In the PSCA rs2976392 polymorphism, we found this polymorphism was significantly associated with risk of cancer (dominant model: pooled OR=1.30, 95% CI: 1.11–1.53; recessive model: pooled OR=1.12, 95% CI: 0.94–1.33; homozygote model: pooled OR=1.30 95% CI: 0.99–1.70; heterozygote model: pooled OR=1.28, 95% CI: 1.11–1.49; allele model: pooled OR=1.17, 95% CI: 1.05–1.31). Stratification analyses by type of cancer also detected that rs2976392 polymorphism increased cancer risk only in gastric cancer (dominant model: pooled OR=1.43, 95% CI: 1.18–1.74; recessive model: pooled OR=1.14, 95% CI: 0.91–1.43; homozygote model: pooled OR=1.41 95% CI: 1.23–1.61; heterozygote model: pooled OR=1.41, 95% CI: 1.19–1.67; allele model: pooled OR=1.24, 95% CI: 1.08–1.41) (Figure 3). Moreover, in the stratification analyses by ethnicity, the significant results were only in Asian populations (dominant model: pooled OR=1.29, 95% CI: 1.09–1.53; recessive model: pooled OR=1.06, 95% CI: 0.89–1.27; homozygote model: pooled OR=1.24 95% CI: 0.93–1.64; heterozygote model: pooled OR=1.29, 95% CI: 1.11–1.51; allele model: pooled OR=1.15, 95% CI: 1.03–1.29). Lastly, increased cancer susceptibility associated with PSCA rs2976392 was also observed in population-based and hospital-based studies.

Sensitivity analysis

Sensitivity analysis was carried out to distinguish their influence of each individual study on the combined values by repeating the meta-analysis through sequentially deleting the single studies study each time. The sensitivity analysis of associations for PSCA rs2294008 C>T and rs2976392 G>A polymorphisms with the risk of cancer in five types of models (dominant model, recessive model, homozygous model, heterozygous model and allele model) was listed in Supplementary Figure 1, which demonstrated stability and reliability of results for such associations.

Publication bias

We assessed the potential publication bias for the all available data by the Begg’s funnel plot and Egger’s test and the results were shown in Figure 4. No symmetric distribution was seemed in the shapes of the funnel plots for the dominant model, indicating no evidence of significant publication bias, which was also confirmed using Egger’s test (rs2294008 C>T: P = 0.423; rs2976392 G>A: P = 0.842).

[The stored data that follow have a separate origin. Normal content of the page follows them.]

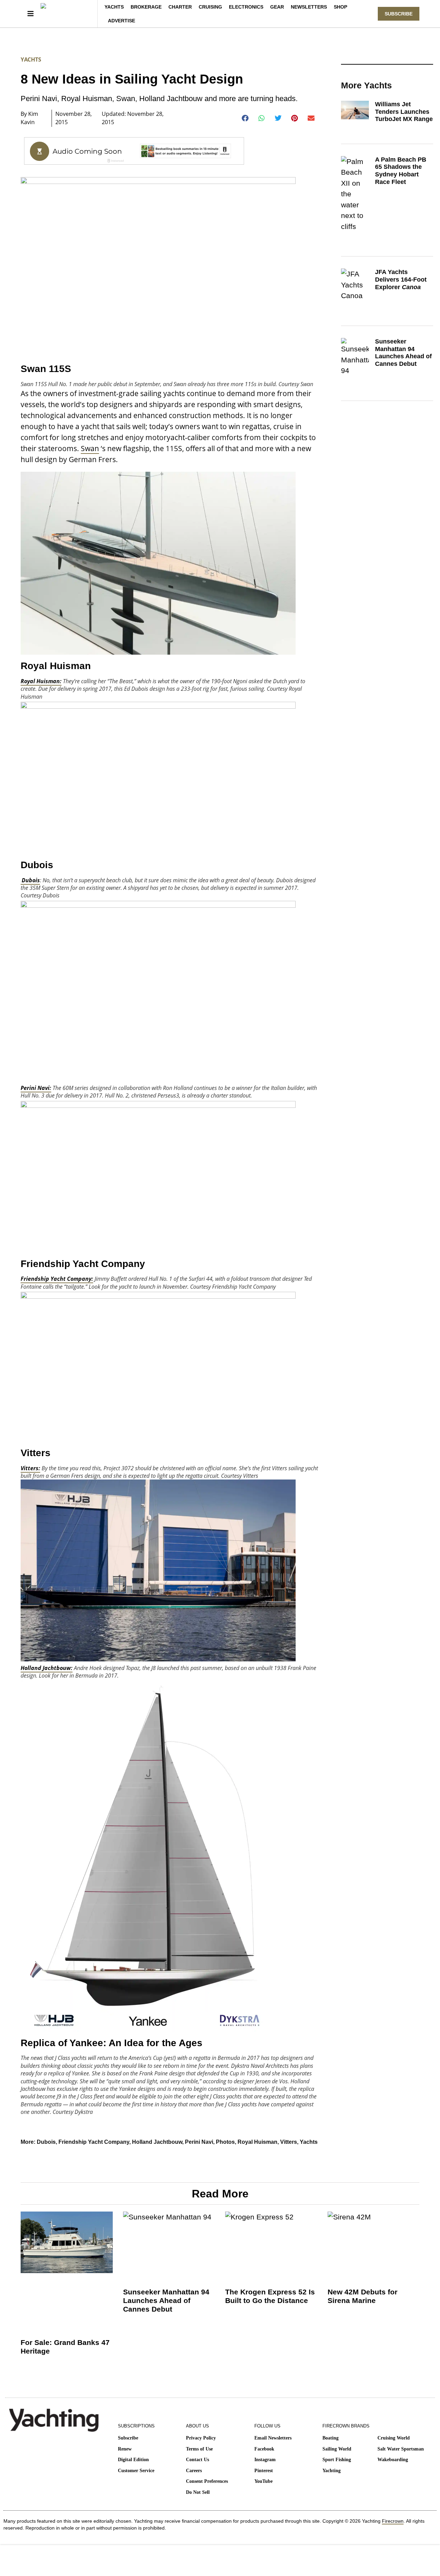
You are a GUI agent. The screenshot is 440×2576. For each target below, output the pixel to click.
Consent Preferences (207, 2481)
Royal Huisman (257, 2142)
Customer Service (136, 2470)
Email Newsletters (273, 2438)
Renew (125, 2449)
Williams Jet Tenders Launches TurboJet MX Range (404, 111)
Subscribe (128, 2438)
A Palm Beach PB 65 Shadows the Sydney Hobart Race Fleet (400, 170)
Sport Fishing (336, 2459)
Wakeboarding (392, 2459)
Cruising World (393, 2438)
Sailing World (336, 2449)
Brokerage (146, 7)
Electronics (246, 7)
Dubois (46, 2142)
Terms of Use (199, 2449)
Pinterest (263, 2470)
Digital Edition (133, 2459)
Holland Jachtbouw (157, 2142)
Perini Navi (199, 2142)
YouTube (263, 2481)
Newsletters (309, 7)
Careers (194, 2470)
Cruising (210, 7)
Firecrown (393, 2521)
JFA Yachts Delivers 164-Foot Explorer (401, 279)
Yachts (114, 7)
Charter (180, 7)
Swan (90, 448)
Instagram (265, 2459)
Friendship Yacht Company (93, 2142)
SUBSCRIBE (398, 14)
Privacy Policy (201, 2438)
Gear (277, 7)
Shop (340, 7)
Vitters (288, 2142)
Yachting (331, 2470)
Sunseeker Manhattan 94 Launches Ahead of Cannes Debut (403, 352)
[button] (245, 118)
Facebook (264, 2449)
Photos (225, 2142)
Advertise (121, 20)
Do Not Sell (198, 2492)
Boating (330, 2438)
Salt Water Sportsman (400, 2449)
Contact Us (197, 2459)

Trial sequential analysis results

Subsequently, the cumulative Z-curve exceeded the monitoring boundaries and the information size in the PSCA rs2294008 polymorphism by TSA, suggesting sufficient evidence of such association. In addition, the results in the PSCA rs2976392 polymorphism were proved to be solid with sufficient evidence, because of exceeding the trial sequential monitoring boundary. As a result, this findings revealed PSCA rs2294008 C>T and rs2976392 G>A polymorphisms were strongly associated with cancer risk (Figure 5).

DISCUSSION

The PSCA gene belongs to a member of Ly-6/Thy-1 family of glycosylphosphatidyl-inositol (GPI)-anchored cell-surface proteins and plays a critical role in multiple cellular events, including cell adhesion, proliferation, and survival [7]. The over-expression of PSCA was initially reported in prostate cancer [36]. Besides, its high-expression is significantly associated with poor prognosis including seminal vesicle invasion, capsular involvement and Gleason score [49]. Therefore, PSCA has been considered as a biomarker of diagnosis and prognosis, as well as a target of therapy for prostate cancer. Moreover, some solid cancer including ovarian mucinous tumor, pancreatic cancer, renal cell carcinoma and bladder cancer have also existed the expression of PSCA [50]. In contrast with observations in prostate cancer, PSCA expression is down-regulated in several cancers, such as gastric cancer, bladder cancer, and gallbladder carcinoma [13]. Morover, PSCA may have tumor-suppressing function in the gastric epithelium in these specific type of cancers.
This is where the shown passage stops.